--- Selected excerpt ---
“The kids nowadays are so desensitized. All their lives, they’ve been inundated with imagery, and I don’t think it resonated with her as intensely as it did with me,” Worley said. “I had to remind her how government is supposed to work and that our words matter. … that freedom of speech and freedom to assemble doesn’t exonerate you from responsibility or consequences of your actions.”
Scott Byer teaches American Government classes at Kettering Fairmont High School, so discussions of political tensions in class are not new.
He said he and his students covered a lot of ground Thursday — that free, fair elections and the peaceful transfer of power are the pillars of American democracy, how Wednesday’s uprising affects other nations’ perspective on America, and where our country will go from here.
“Students’ emotions ranged from confusion to anger, to sadness,” Byer said. “Several students were saying, ‘We are better than this.’ … and some asked, are we at a crossroads moving forward (as a nation)?
Byer said the teens had debate about how two core values of the nation (diversity and unity) work together, and whether Americans can peacefully agree to disagree on some things.
To that end, Byer said he would continue to work on a classroom culture where students feel respected, to create a platform for good debate, while also teaching students to find and rely on credible sources of information.
Merkle said parents can help their kids understand the world by teaching them to be good citizens — to be broadly informed about the issues, to vote in elections and be involved in their communities.
--- Entries shown ---
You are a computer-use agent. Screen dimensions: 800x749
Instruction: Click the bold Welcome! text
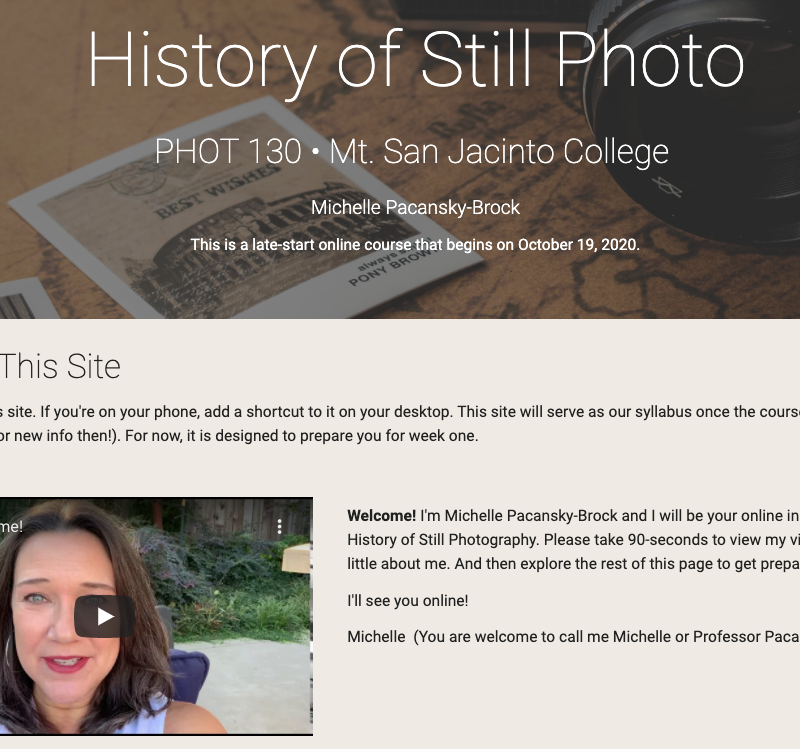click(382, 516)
---
--- Entries shown ---
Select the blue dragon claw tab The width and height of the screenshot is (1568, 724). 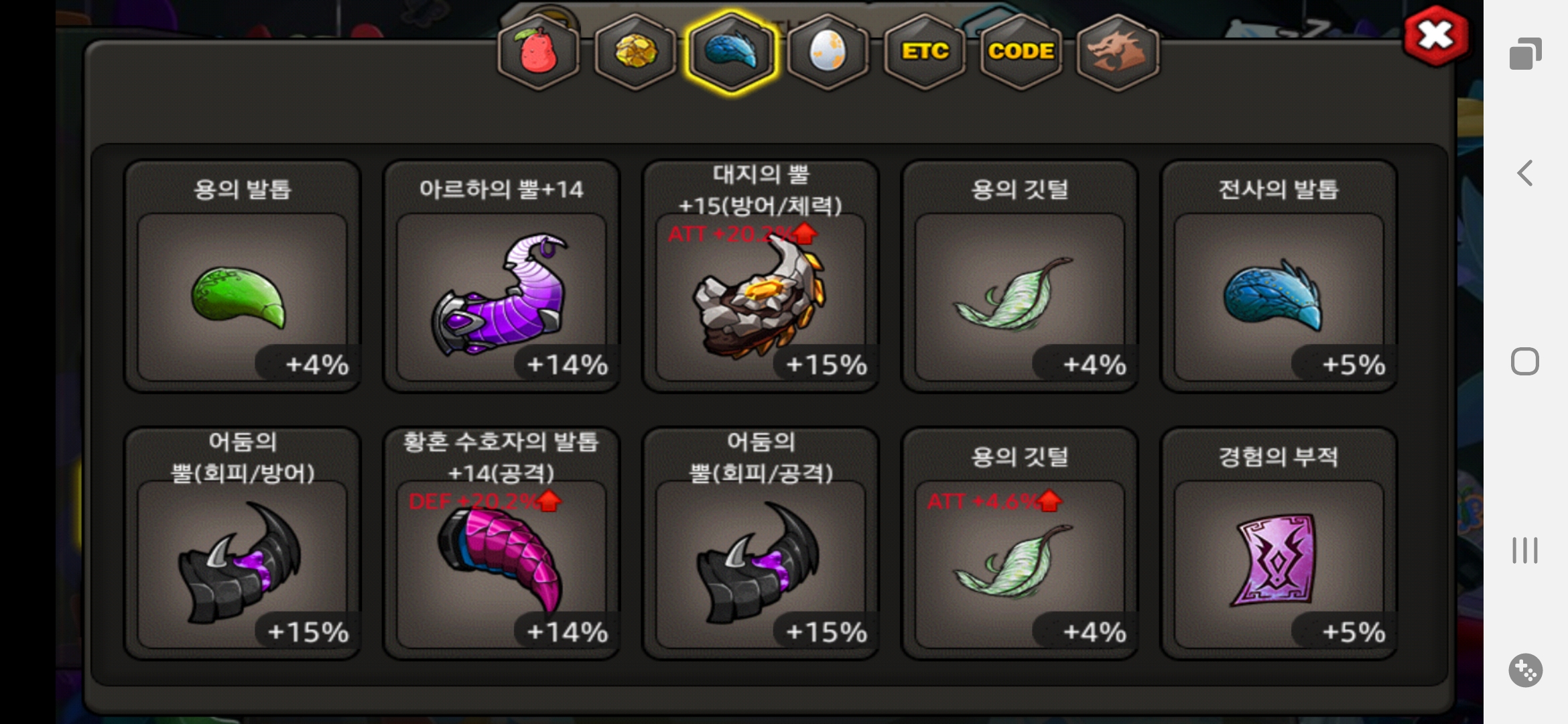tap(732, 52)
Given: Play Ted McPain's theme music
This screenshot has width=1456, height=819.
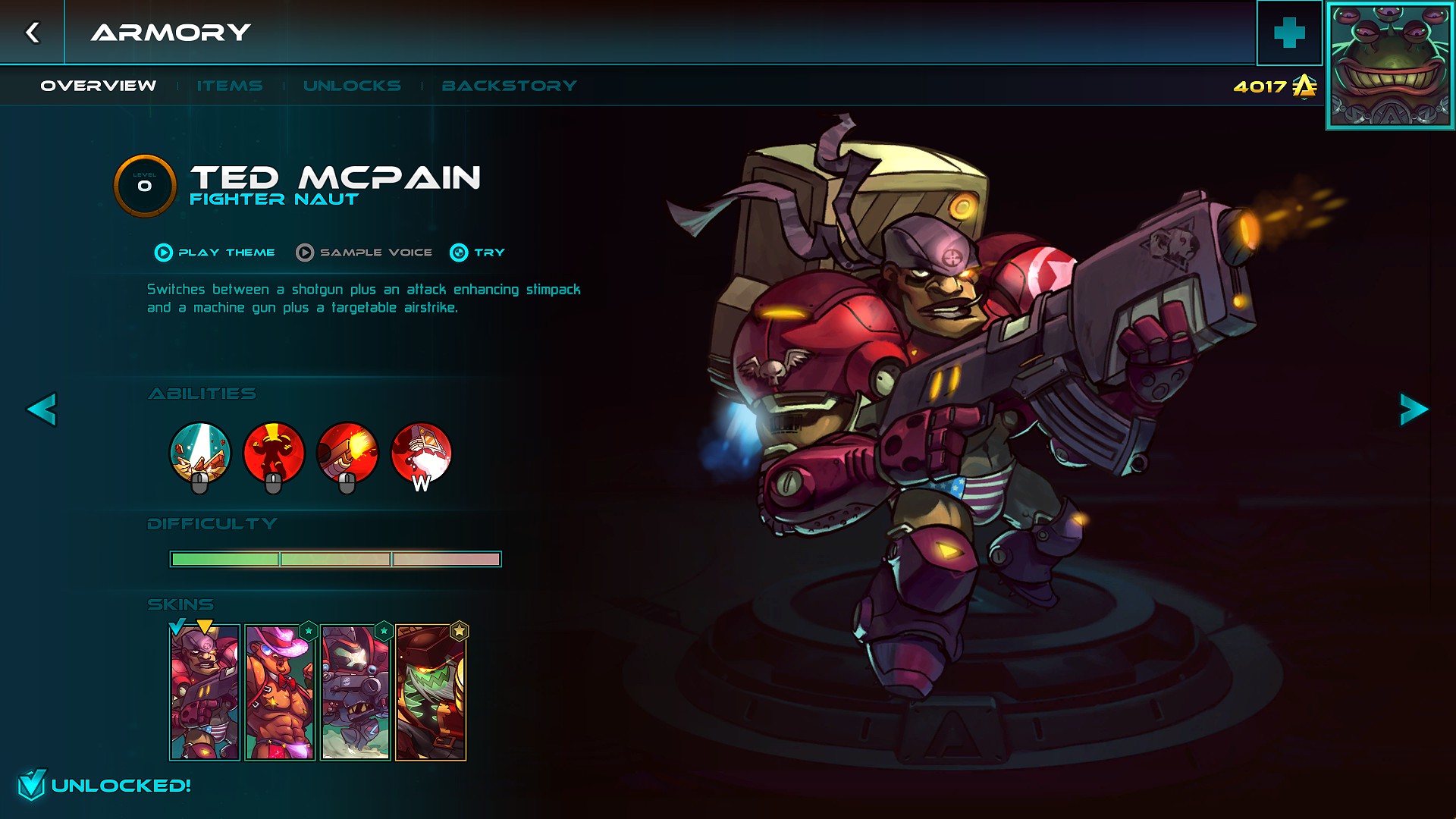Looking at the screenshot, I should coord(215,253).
---
▶ [Required action]:
Decide whether each statement below agrees with the excerpt on classroom reactions. Answer yes or no for each and quote the text's deciding words. 1. Scott Byer teaches American Government at Kettering Fairmont High School. 2. Merkle said parents should keep their kids away from politics. 3. Byer said the teens debated how diversity and unity work together.

▶ [Response for this exercise]:
1. Yes: "Scott Byer teaches American Government classes at Kettering Fairmont High School"
2. No: "Merkle said parents can help their kids understand the world by teaching them to be good citizens — to be broadly informed about the issues, to vote in elections and be involved in their communities."
3. Yes: "Byer said the teens had debate about how two core values of the nation (diversity and unity) work together"